I'm using an STM32F767ZI, and am programming it in C without any additional libraries (bare metal).

I believe there is a memory leak somewhere as a memory allocation that typically would work seems to fail after the program has been running for some time.

I'm familiar with tools such as dmalloc and valgrind, however an embedded environment is (obviously) very different and adds complications.

Are there any reliable tools, similar to the two named above, which could help me to track down memory leaks? Since the system is intended to run indefinitely, it would be preferable if the tool offered functions which can be called from within GDB in order to analyse the currently allocated memory.

If not, what is the best way to go about making something like this myself which can give useful info about where exactly the memory was allocated?

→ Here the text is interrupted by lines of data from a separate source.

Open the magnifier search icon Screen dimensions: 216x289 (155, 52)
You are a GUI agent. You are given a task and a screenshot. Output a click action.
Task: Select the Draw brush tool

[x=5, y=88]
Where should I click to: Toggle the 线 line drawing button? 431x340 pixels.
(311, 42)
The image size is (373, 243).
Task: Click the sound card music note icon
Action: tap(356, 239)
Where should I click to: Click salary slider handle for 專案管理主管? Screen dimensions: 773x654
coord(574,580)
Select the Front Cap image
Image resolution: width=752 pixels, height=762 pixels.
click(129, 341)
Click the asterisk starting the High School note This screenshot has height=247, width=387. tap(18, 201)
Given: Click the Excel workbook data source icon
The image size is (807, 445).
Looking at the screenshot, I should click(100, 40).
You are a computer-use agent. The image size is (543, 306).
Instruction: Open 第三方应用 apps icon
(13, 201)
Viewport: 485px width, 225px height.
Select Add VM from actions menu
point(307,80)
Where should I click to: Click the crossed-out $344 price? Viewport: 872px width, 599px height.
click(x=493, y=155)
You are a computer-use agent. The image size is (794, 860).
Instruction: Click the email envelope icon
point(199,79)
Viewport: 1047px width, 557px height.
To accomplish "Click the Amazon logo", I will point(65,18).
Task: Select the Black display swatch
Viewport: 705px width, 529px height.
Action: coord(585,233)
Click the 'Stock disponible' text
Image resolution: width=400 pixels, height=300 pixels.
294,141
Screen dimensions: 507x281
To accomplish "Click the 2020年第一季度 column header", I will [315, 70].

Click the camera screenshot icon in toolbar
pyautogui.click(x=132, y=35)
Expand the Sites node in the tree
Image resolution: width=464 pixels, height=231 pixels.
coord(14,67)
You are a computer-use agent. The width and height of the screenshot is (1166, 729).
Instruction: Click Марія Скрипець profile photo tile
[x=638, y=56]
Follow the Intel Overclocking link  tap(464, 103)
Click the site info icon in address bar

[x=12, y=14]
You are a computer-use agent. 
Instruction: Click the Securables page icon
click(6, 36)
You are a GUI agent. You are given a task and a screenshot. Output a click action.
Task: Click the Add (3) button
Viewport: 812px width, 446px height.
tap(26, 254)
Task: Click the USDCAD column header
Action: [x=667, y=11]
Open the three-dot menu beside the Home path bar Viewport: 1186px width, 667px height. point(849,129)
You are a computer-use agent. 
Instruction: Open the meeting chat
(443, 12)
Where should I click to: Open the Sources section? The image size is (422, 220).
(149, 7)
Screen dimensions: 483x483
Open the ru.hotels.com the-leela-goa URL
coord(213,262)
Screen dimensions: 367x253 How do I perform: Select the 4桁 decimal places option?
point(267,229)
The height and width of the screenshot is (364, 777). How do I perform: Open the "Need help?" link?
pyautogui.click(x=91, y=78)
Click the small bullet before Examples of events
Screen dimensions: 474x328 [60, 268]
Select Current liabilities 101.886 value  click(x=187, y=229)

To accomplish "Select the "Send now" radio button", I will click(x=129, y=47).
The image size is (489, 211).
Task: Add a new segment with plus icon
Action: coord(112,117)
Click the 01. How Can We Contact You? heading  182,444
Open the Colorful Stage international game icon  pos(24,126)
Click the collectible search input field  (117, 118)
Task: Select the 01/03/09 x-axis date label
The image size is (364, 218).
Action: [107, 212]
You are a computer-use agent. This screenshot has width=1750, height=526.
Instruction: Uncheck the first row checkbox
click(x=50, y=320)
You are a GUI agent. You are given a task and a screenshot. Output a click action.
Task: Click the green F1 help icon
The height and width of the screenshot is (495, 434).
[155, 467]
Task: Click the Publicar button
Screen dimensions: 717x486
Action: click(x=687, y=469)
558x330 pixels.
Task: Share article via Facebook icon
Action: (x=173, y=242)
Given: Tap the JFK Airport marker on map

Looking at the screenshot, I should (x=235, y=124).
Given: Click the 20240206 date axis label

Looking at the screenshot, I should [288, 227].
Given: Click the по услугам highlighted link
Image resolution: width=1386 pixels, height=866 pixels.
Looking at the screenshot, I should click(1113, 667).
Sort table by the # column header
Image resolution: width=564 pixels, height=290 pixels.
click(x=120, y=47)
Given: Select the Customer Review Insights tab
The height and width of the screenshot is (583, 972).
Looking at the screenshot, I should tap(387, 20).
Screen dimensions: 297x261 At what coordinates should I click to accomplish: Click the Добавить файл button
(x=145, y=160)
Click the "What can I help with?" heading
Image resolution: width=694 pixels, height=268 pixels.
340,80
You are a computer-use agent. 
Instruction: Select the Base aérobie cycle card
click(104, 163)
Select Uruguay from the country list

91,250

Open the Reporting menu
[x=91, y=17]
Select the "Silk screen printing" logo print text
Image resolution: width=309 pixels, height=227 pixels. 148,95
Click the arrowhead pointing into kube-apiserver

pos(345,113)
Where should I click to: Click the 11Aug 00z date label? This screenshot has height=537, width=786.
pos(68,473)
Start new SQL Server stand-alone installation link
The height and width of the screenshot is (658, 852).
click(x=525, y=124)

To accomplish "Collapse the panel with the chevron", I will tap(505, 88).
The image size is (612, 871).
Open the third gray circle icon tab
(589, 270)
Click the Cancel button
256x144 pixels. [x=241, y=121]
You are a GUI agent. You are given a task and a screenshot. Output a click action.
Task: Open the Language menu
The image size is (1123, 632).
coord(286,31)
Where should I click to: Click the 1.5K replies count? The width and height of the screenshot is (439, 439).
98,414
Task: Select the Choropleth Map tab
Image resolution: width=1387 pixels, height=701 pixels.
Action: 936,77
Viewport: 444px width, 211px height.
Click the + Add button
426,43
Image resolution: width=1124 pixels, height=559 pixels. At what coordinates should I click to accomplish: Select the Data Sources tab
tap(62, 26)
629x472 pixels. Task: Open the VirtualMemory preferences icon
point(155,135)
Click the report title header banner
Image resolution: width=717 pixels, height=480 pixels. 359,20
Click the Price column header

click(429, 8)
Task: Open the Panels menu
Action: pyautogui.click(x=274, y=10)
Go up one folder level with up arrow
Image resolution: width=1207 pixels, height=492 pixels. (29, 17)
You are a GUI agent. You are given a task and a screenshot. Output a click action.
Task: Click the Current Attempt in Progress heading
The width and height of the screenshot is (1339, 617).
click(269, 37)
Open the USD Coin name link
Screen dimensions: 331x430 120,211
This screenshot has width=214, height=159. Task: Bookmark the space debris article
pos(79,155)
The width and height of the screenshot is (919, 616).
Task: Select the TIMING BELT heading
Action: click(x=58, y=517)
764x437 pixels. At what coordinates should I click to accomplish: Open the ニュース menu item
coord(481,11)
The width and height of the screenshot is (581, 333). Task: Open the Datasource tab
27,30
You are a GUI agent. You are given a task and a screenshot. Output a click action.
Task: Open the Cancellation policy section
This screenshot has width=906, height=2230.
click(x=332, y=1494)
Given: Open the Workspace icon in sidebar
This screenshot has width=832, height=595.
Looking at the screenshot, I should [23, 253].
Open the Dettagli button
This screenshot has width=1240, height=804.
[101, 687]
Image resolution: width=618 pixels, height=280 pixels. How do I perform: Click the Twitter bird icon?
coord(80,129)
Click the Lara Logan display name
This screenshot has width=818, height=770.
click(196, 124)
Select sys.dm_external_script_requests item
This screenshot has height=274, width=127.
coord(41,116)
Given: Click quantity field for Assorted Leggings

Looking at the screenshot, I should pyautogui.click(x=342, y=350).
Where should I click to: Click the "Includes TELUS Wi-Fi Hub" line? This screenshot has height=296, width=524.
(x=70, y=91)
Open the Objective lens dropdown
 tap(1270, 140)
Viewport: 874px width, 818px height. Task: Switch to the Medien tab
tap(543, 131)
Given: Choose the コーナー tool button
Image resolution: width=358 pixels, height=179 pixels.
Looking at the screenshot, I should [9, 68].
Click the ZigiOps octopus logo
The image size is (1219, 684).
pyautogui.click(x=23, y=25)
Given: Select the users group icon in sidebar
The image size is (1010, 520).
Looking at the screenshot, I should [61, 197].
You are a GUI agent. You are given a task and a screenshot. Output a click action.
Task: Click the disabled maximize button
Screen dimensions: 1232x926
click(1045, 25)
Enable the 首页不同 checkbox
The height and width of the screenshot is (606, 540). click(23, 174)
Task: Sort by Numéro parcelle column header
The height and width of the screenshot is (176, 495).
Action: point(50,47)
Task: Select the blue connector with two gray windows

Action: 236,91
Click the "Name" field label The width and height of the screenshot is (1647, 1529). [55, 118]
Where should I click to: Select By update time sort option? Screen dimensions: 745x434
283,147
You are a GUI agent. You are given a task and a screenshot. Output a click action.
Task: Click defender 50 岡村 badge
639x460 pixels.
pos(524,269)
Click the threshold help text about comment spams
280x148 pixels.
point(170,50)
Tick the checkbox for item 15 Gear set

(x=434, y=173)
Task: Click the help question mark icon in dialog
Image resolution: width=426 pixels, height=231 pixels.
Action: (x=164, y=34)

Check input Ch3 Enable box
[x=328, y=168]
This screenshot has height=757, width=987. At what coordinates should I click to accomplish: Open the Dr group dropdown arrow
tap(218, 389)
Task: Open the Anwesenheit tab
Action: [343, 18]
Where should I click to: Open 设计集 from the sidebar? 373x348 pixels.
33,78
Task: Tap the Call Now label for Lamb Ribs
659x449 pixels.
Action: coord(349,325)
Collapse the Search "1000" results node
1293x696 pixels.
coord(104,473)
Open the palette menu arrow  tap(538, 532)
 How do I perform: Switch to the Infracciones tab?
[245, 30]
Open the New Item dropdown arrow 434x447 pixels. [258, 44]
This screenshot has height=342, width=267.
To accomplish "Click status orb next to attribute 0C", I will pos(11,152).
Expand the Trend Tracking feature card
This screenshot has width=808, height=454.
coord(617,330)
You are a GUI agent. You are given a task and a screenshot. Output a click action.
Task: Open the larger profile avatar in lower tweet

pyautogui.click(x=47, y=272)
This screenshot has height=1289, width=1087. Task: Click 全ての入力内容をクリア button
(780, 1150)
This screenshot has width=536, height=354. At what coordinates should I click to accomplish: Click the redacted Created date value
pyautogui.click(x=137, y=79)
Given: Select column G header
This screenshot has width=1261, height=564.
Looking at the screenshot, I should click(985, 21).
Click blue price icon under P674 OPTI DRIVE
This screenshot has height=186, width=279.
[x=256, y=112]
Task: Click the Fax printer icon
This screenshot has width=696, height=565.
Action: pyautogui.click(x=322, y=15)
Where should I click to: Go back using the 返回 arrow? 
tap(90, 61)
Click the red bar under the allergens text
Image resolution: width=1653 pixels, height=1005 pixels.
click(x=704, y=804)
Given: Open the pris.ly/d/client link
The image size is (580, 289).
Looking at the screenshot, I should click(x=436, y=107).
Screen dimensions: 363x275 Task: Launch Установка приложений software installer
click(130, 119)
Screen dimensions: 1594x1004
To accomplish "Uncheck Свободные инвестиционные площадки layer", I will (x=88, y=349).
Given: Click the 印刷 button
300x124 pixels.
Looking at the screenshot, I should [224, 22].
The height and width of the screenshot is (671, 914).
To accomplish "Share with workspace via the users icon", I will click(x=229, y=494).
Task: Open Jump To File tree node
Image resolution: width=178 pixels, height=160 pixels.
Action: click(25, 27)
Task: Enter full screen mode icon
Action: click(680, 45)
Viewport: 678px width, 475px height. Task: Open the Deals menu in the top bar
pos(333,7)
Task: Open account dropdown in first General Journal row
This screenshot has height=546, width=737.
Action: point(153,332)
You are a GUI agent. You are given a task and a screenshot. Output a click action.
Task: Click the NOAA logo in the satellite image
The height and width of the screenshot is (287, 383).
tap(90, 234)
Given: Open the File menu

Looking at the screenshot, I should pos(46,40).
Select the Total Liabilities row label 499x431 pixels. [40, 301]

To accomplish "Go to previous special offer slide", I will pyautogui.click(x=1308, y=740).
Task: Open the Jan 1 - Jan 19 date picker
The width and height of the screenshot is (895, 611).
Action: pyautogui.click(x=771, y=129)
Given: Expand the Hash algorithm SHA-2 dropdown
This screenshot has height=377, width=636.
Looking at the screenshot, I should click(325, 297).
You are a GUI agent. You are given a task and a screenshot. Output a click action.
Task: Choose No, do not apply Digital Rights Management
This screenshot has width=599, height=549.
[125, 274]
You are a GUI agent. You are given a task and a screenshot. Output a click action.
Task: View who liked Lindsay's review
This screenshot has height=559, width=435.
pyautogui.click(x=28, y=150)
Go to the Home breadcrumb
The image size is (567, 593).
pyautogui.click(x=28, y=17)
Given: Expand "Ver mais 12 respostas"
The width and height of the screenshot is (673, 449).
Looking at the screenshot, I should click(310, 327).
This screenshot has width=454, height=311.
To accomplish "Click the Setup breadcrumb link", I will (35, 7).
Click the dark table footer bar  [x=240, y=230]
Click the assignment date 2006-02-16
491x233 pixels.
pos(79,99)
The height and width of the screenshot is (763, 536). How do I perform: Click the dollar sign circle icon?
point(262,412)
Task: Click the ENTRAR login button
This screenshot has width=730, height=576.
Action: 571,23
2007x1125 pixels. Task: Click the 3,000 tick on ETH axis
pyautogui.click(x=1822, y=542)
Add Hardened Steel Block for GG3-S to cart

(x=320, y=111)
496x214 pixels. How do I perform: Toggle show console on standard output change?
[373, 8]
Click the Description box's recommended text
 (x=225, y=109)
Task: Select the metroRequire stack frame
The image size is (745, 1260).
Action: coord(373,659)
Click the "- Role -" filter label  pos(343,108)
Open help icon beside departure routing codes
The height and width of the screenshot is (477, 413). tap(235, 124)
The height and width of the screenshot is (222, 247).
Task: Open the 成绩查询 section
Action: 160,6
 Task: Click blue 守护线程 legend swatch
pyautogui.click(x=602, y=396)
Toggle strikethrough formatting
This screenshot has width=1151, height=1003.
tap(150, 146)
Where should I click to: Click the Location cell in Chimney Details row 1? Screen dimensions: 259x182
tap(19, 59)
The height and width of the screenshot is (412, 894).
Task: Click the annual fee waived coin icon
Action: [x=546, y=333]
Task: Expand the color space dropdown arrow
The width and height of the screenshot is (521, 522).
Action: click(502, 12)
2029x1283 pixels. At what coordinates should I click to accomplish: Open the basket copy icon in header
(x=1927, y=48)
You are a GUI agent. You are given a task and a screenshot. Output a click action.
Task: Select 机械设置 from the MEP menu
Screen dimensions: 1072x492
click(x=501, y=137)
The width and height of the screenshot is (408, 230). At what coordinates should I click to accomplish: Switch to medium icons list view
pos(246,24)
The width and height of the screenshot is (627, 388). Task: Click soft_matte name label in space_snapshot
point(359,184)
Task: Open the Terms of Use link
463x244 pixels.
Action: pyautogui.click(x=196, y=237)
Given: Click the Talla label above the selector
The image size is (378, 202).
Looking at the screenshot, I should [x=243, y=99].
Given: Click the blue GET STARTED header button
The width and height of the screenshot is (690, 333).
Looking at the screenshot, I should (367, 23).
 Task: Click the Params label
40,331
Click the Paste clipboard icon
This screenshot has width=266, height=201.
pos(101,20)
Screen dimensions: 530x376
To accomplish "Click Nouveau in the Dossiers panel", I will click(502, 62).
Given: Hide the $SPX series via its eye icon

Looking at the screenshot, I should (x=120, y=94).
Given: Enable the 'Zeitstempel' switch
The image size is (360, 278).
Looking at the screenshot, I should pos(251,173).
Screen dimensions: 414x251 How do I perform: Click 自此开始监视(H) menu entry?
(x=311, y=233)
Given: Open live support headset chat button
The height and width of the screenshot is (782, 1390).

From searching around, I've come across a variety of (unhelpful for my use-case) answers, including suggesting that dynamically allocated memory should be entirely avoided? My system makes HTTP requests, parses them as well as the JSON body, then extracts a value at a specific key. It would be nice to avoid dynamically allocated memory if possible, so is there any way to go about it for something like this? Clearly the issue is that the HTTP response size is unknown, as well as the JSON body.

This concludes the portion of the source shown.